“Rex” a German Shepherd from Corning, New
York: “I led 25 Hungarians through the Iron Curtain to freedom”
The Hungarian Revolution was a brief but violent uprising against
Hungary’s ruling party and its Soviet backers in late 1956. The fighting lasted only weeks before Soviet
forces crushed the rebellion. In the
aftermath, thousands had been killed and thousands more arrested. Some 200,000
Hungarians became refugees, most escaping to Austria.

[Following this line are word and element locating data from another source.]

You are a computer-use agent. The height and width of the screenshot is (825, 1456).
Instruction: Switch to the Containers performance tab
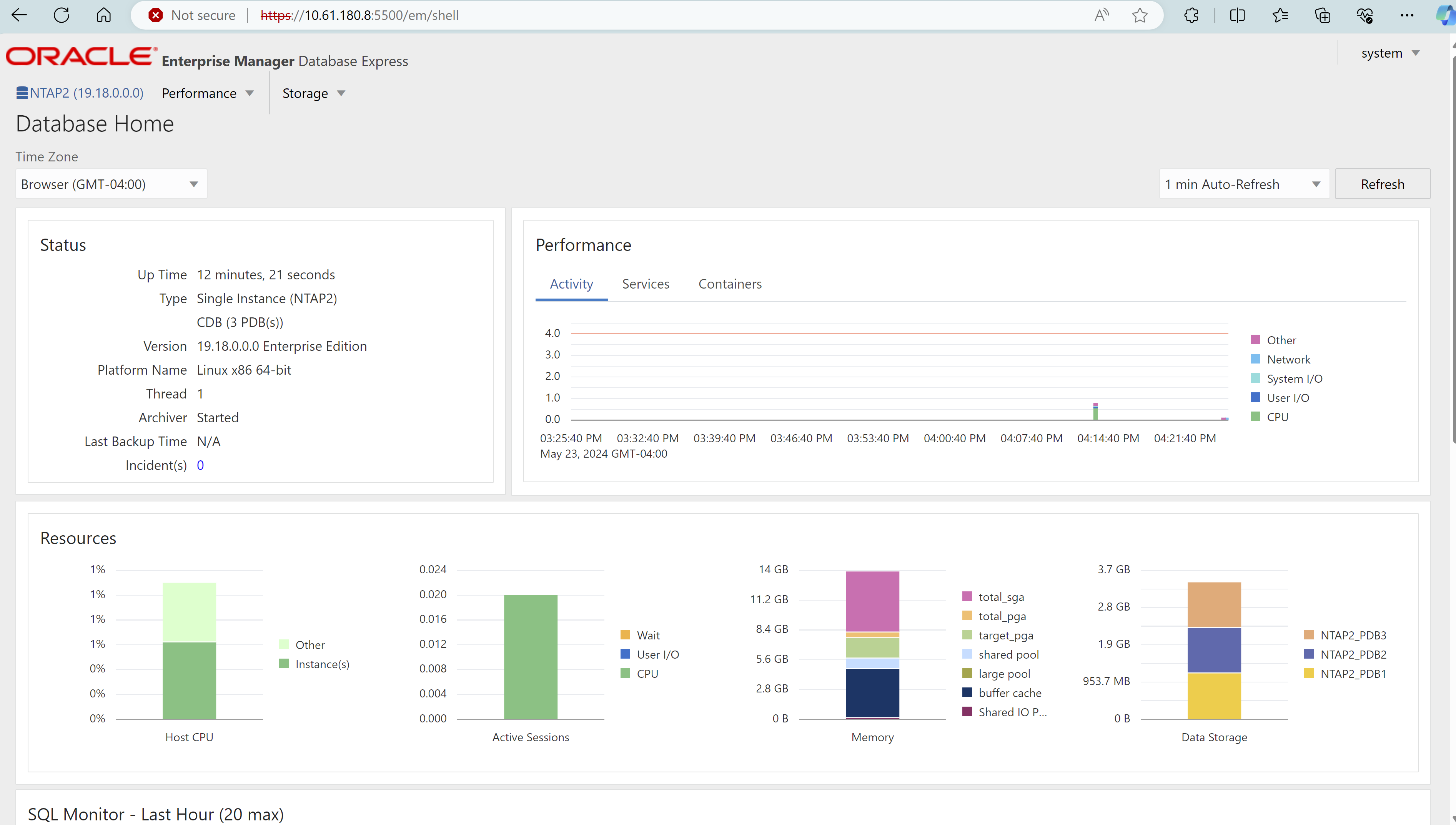pyautogui.click(x=730, y=283)
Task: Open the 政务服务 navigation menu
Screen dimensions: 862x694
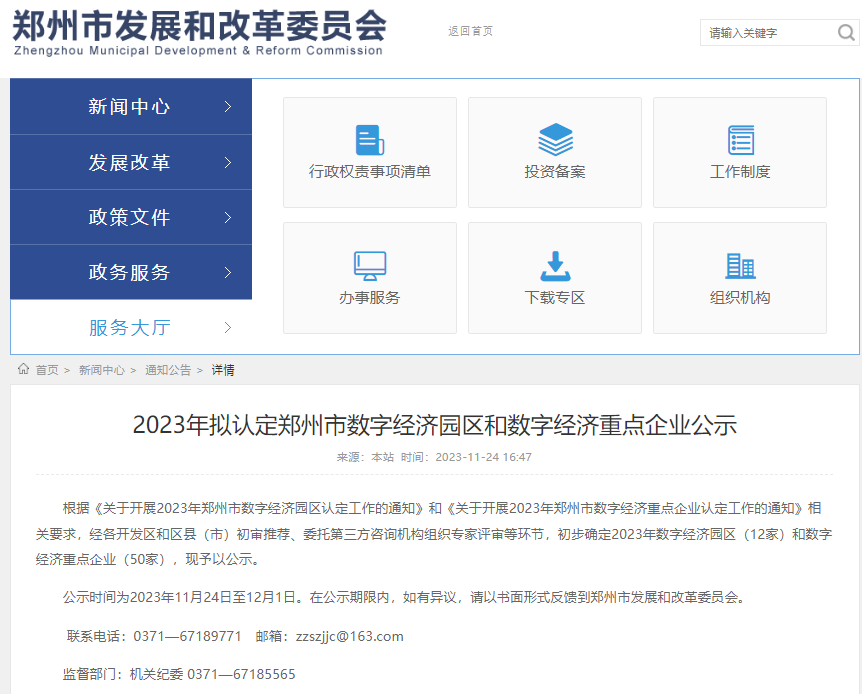Action: pyautogui.click(x=130, y=271)
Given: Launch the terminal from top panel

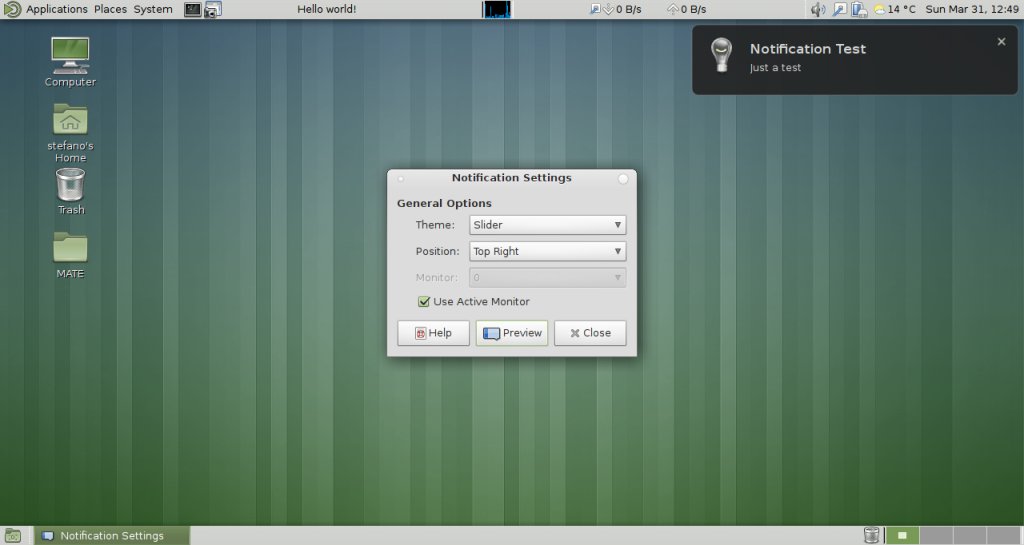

Rex’s owner Joseph Bihari appears and
demonstrates some of Rex’s skills.
Miss X and Mr X: “Betsy Palmer was our baby
sitter in 1946”
[Charles and Karen Pittsley] are teenagers here, and were infants
when Betsy took care of them in East Chicago.
Special Guest Martha Raye
Using a lyric from the song “There’s No Business Like Show
Business” as a reference point (“The butcher, the baker, the grocer, the clerk,
get paid for what they do but no applause”), Raye brings on people in each of
those occupations (respectively, Herbert Guttenstein, Frederigo Fornari,
Michael Policano and Therea Bintner) who demonstrate their skills to great
applause from the audience. Raye is
about to star in a limited City Center revival of Annie Get Your Gun, the show from which that famous song comes. However, she would fall ill days before its
February 19 opening, and ended up not performing in the two-week run.